# Your objective:
From the data that follows, set down exactly the lines from the one with "Image resolution: width=621" through the one with "Image resolution: width=1568", counting both. Pictures stay out.

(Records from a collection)
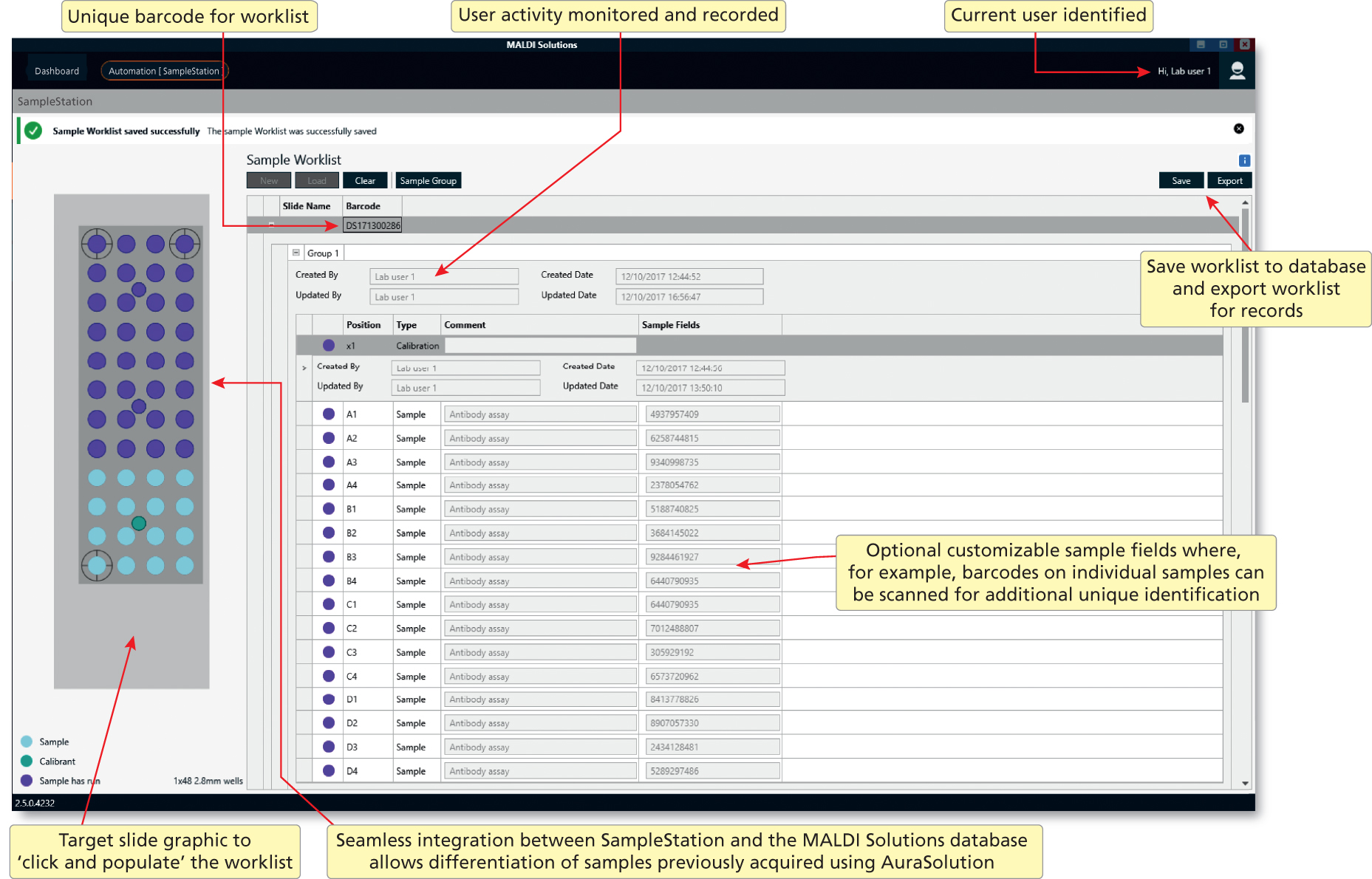Click the purple status dot for row A1
The image size is (1372, 879).
329,414
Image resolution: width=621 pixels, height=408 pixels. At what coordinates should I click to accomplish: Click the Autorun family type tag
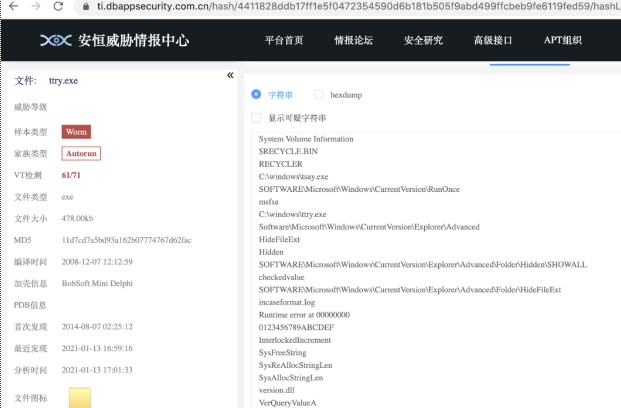81,153
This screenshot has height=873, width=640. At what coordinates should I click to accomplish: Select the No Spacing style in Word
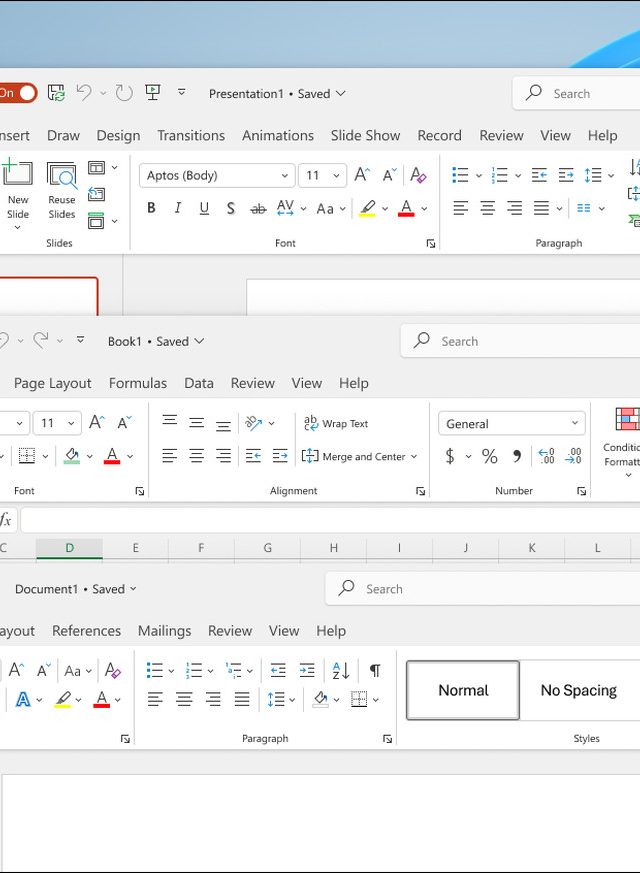pos(578,690)
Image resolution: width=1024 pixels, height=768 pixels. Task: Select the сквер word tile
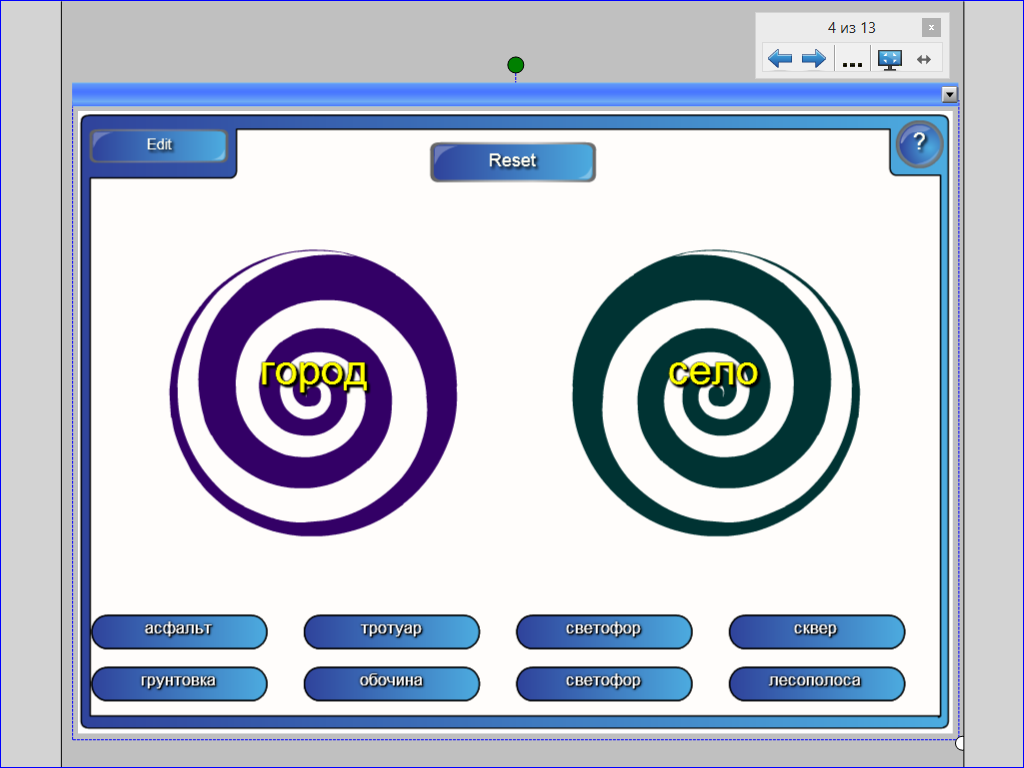click(x=816, y=632)
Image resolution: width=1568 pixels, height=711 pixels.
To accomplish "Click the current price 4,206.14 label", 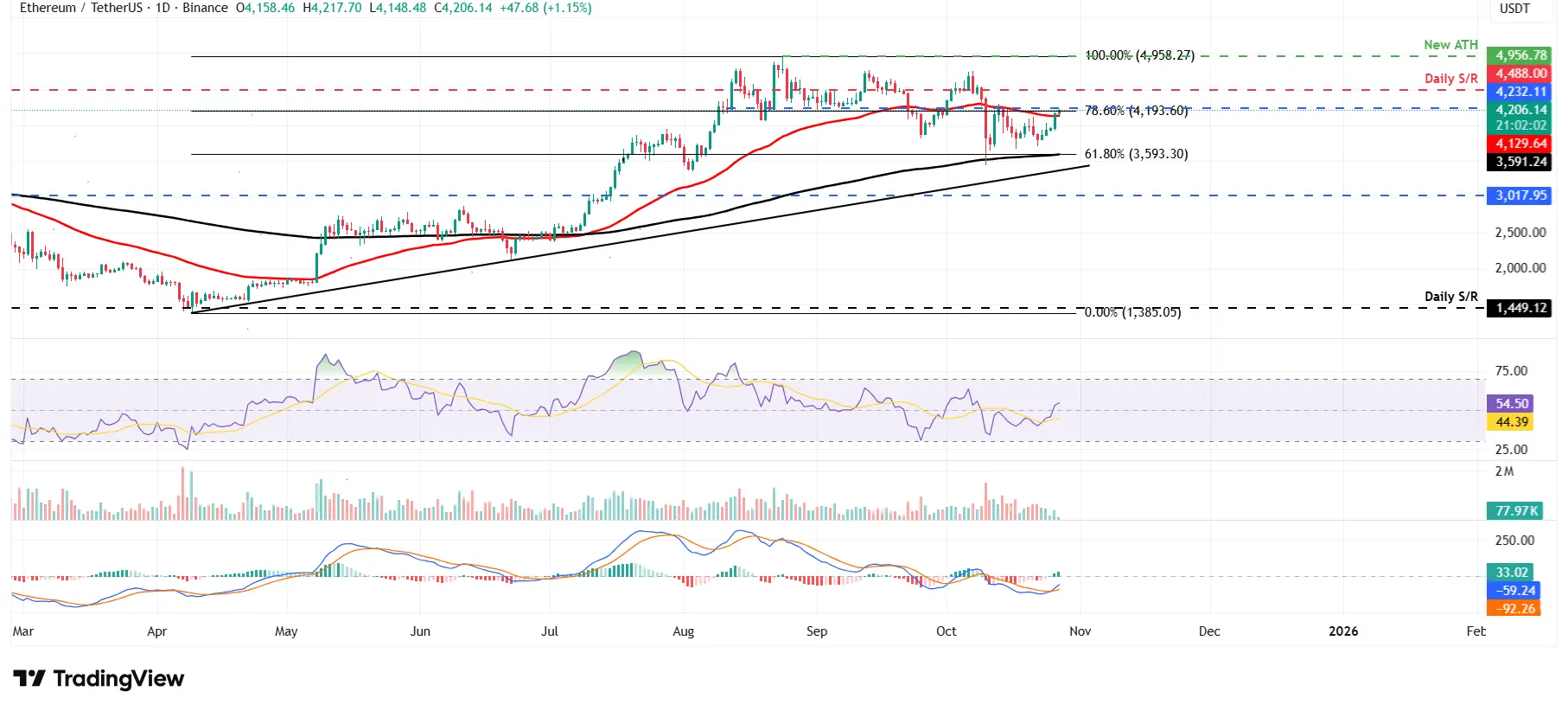I will pyautogui.click(x=1520, y=110).
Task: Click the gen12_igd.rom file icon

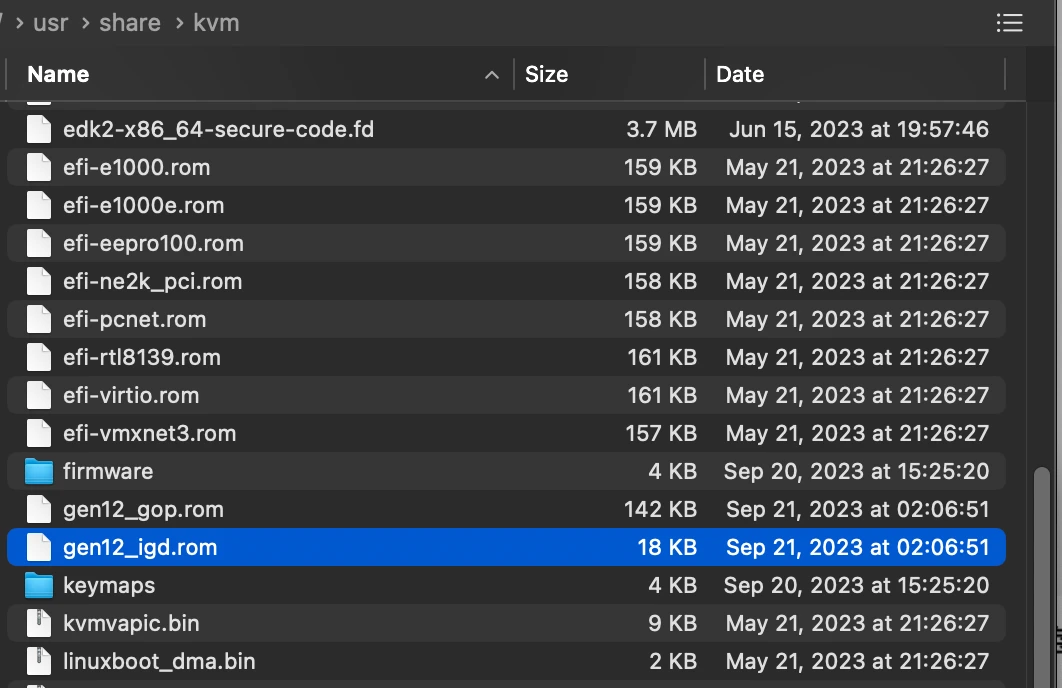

# Solution to the problem:
Image resolution: width=621 pixels, height=408 pixels. At what coordinates should I click to accomplish: Click the Autorun family type tag
81,153
This screenshot has height=873, width=640. At what coordinates should I click to accomplish: Select the No Spacing style in Word
pos(578,690)
Image resolution: width=1024 pixels, height=768 pixels. Task: Select the сквер word tile
click(x=816, y=632)
Image resolution: width=1568 pixels, height=711 pixels.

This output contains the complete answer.